Text and element pointing records:

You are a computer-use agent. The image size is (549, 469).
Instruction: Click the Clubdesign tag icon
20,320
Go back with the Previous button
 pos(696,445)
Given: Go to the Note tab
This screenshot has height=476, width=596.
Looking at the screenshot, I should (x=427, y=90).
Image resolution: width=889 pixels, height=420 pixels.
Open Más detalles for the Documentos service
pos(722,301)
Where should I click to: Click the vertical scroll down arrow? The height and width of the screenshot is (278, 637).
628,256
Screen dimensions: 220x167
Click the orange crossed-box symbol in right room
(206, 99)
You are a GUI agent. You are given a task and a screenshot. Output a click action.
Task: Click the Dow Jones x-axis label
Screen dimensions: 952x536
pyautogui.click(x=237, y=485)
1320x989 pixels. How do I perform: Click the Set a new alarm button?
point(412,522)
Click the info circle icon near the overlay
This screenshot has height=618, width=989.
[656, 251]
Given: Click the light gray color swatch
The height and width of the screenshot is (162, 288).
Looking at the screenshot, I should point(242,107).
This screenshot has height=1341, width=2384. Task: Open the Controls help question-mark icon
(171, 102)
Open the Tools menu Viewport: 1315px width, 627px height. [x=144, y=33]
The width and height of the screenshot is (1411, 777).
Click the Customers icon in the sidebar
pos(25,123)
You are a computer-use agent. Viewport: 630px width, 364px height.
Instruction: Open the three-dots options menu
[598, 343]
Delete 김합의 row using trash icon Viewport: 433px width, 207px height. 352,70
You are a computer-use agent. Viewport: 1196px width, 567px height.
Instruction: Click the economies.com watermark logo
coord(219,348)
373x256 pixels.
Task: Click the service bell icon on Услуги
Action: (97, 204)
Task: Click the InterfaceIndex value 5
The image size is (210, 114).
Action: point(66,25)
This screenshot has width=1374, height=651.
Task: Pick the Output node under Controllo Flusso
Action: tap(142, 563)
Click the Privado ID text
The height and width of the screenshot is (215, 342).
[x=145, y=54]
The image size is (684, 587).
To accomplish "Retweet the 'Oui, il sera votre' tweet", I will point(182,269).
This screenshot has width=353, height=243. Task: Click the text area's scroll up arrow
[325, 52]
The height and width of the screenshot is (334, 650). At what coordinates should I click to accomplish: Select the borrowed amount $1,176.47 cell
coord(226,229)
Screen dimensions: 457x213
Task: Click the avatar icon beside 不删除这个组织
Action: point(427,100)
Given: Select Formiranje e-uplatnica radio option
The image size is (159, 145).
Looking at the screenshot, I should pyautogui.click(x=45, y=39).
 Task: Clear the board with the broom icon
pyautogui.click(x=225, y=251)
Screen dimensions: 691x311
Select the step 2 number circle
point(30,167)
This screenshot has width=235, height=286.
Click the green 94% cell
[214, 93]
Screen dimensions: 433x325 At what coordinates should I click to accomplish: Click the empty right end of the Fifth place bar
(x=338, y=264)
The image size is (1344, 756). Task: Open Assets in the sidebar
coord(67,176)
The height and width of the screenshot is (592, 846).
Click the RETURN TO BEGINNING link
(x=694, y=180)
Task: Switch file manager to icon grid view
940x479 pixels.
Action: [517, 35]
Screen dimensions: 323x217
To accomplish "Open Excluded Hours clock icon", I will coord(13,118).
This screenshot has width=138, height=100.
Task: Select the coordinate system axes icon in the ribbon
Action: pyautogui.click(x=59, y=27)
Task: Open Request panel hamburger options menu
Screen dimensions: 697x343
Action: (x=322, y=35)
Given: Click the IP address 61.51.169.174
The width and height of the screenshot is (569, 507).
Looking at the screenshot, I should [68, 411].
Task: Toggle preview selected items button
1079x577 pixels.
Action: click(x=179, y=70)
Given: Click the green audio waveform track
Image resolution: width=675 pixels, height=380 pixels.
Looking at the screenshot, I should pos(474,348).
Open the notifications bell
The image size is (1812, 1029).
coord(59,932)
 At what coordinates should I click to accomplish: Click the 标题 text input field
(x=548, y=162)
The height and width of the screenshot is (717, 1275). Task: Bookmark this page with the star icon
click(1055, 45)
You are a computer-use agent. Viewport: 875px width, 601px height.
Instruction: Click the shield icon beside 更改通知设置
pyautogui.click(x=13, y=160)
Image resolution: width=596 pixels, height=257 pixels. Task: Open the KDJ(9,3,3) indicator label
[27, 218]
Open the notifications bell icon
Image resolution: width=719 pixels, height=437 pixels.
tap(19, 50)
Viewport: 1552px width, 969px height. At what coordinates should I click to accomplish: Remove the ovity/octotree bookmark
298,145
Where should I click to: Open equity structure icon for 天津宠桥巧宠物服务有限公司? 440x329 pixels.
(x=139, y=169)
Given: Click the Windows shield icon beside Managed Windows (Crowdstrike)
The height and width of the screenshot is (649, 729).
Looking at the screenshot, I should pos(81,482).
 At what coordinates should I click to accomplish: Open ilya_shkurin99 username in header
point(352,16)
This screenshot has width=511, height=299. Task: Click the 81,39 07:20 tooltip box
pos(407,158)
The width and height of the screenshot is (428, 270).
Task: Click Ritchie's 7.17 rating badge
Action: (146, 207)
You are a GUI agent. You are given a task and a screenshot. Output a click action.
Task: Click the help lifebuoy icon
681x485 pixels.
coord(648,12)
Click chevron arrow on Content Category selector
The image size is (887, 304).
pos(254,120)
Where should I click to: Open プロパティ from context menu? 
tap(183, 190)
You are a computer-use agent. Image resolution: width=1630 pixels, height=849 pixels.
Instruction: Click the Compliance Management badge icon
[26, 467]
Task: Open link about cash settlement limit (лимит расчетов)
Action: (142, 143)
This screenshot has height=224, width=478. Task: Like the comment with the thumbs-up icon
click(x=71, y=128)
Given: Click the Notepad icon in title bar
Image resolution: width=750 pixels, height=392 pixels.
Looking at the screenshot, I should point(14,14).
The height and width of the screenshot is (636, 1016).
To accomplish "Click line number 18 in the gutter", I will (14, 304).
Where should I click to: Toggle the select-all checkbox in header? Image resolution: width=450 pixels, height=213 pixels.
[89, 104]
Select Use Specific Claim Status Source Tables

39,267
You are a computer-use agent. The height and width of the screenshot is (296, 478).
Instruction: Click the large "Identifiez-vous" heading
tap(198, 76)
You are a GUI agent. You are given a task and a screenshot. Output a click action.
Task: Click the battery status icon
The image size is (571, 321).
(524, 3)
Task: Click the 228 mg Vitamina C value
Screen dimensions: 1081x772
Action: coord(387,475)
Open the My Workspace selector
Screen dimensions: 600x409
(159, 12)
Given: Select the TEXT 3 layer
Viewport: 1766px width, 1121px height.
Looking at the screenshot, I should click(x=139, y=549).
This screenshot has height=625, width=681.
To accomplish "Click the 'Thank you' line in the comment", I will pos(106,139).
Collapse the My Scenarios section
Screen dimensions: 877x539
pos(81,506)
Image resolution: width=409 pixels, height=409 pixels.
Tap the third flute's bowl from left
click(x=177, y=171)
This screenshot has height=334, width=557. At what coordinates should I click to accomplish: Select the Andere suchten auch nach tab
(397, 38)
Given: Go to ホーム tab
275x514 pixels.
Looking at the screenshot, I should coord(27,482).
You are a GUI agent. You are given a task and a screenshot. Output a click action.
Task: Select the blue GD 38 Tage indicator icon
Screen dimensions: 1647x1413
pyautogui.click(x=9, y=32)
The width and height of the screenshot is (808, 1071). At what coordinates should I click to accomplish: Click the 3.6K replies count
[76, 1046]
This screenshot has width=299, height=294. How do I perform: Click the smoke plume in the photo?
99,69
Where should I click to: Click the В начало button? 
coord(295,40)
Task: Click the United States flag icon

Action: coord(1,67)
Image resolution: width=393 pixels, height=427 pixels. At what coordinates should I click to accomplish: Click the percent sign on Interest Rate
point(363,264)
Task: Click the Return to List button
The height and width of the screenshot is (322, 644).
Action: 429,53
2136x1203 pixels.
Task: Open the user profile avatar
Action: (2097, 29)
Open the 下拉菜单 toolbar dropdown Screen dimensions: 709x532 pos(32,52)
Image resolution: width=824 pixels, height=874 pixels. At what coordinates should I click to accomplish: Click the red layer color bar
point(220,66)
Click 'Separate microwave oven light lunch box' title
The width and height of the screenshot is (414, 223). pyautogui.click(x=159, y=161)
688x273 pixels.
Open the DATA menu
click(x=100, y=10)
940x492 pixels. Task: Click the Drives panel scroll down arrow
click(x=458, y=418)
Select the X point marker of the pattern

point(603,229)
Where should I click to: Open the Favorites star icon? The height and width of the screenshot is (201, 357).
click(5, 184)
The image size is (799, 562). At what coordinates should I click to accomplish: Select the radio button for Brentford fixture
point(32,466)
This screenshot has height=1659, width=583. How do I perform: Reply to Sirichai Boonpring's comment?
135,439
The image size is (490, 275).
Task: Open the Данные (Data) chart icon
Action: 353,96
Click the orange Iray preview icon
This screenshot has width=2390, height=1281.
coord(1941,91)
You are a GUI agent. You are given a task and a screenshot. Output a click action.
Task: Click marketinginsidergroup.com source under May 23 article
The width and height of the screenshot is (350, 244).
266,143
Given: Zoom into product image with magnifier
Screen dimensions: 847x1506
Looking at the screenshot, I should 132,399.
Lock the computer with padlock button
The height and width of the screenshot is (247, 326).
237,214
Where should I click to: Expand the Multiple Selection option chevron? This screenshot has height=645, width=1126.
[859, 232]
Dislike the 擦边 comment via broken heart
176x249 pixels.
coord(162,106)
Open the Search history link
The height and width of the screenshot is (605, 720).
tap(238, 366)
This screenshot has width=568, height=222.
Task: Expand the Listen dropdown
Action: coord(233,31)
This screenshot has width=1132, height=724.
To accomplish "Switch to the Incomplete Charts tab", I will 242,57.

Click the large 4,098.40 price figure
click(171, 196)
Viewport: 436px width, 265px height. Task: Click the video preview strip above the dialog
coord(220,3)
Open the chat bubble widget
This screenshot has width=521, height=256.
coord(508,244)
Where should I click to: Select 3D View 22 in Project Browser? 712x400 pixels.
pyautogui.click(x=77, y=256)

> What you need to do:
Pick out every line above that contains the string "number" and copy each one. Case counts.

> Task output:
Select the step 2 number circle
To accomplish "Click line number 18 in the gutter", I will (14, 304).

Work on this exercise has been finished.